Creiam que há uma porta diferente a descerrar-se, através da qual penetrarão juntos na infinita sementeira do socorro ativo aos semelhantes. Onde você estiver, de agora em diante, pode abrir a oficina da assistência cristã em nome do Senhor, que nos assiste.

Até agora o seu espírito, na expressão mais íntima de sua formação e experiência através dos séculos, sempre pesou e analisou, acima de tudo, o grupo no homem. Todavia, de agora para a frente, você observará e estimará, com mais calor, o homem no grupo. A administração, sempre respeitável e gloriosa pelos bens que pode dispensar e multiplicar com todos, oferece estudos mais profundos. Enquanto permanece mais acentuada nas lutas educativas da vida temporal, é a ideia do conjunto que domina, é a “união de todos”, ainda que em regime de compulsória — as linhas ascendentes do esforço. Contudo, quando a administração se desloca para os interesses eternos, a individualidade se destaca no conjunto para sofrer-lhe as fraquezas e deficiências, tornando-se pelo trabalho a todos, no bem comum, mais nítida e venerável. Temos a comparação entre o que governa uma nação e o Cristo, que rege o mundo. Aquele que dirige um povo é respeitável e se salienta pelo equilíbrio com que arregimenta todas as forças ao seu alcance, no engrandecimento coletivo, enquanto que em Jesus vemos o Governador da Terra, sozinho e imolando-se, participando da multidão e sobrepondo-se a ela, amparando-se com os mais fracos e revelando-se, isoladamente, o mais forte, revelando no sacrifício de si mesmo “por todos” a felicidade mais alta e a glória maior.

Não desejo dizer que as transições dessa natureza sejam bruscas. Não. Ofereço a você esta carta por elemento de estudo e meditação, porque naturalmente um dom dessa natureza pede espírito de iniciativa, de autodeterminação e de independência de ação, a fim de beneficiar a humanidade em sua marcha.

Estamos festejando no coração a sua vitória, filha do esforço, da perseverança, do trabalho e, por que não dizer, do amor ao próximo, porque somente sob a inspiração desse sentimento divino pode alguém esquecer a si mesmo e devotar-se ao bem dos outros.

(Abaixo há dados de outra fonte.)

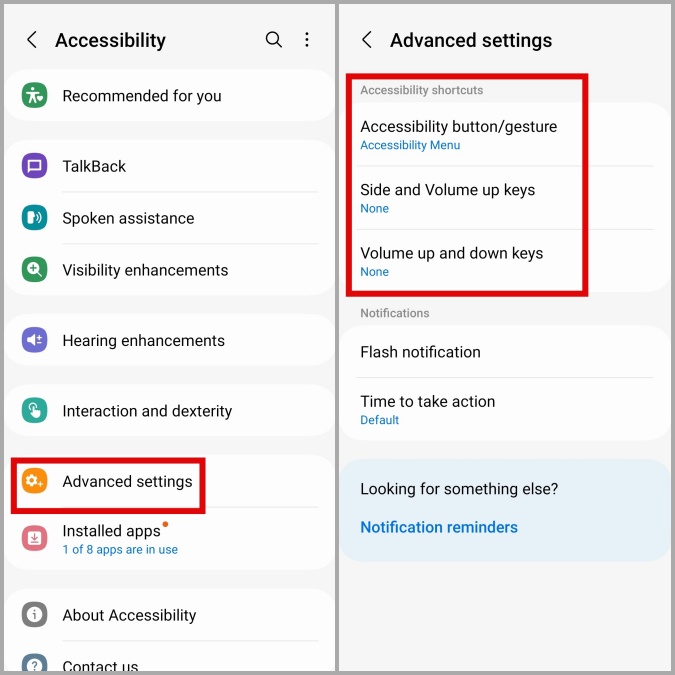Open Accessibility button/gesture shortcut setting
675x675 pixels.
point(458,135)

Emmanuel, presente, recorda que o seu triunfo é simbólico. Sua autoeficiência começou num leito de mãe moribunda e obsidiada, cujos filhinhos clamavam por seu regresso à normalidade. Não poderemos enxergar o símbolo da própria humanidade a sofrer a dominação de tremendas forças perturbadoras, com o futuro a reclamar-lhe reestruturação espiritual?

Deus abençoe a você para que das singelas paredes daquele lar, onde a necessidade surgiu sem notas de personalismo ou de preferências pessoais, possa sua missão estender-se, multiplicando-se em bênçãos e luzes para muitos, e que Jesus conceda ao seu coração e à nossa querida Maria forças a fim de prosseguirem, caminho afora, sempre mais juntos no sagrado ministério de dar para receber, de iluminar para a obtenção de mais luz, de crescer para que o Sol divino lhes favoreça a elevação mais ampla.

Com esses pensamentos, encerro esta carta. Em cada linha escrita permanece a substância de todos os meus ideais e esperanças em vocês, no presente e no porvir. Abençoados sejam.

Abraços muito afetuosos do papai que não os esquece,




Nota da organizadora: Vovô Arthur desencarnou no dia 14 de dezembro de 1934.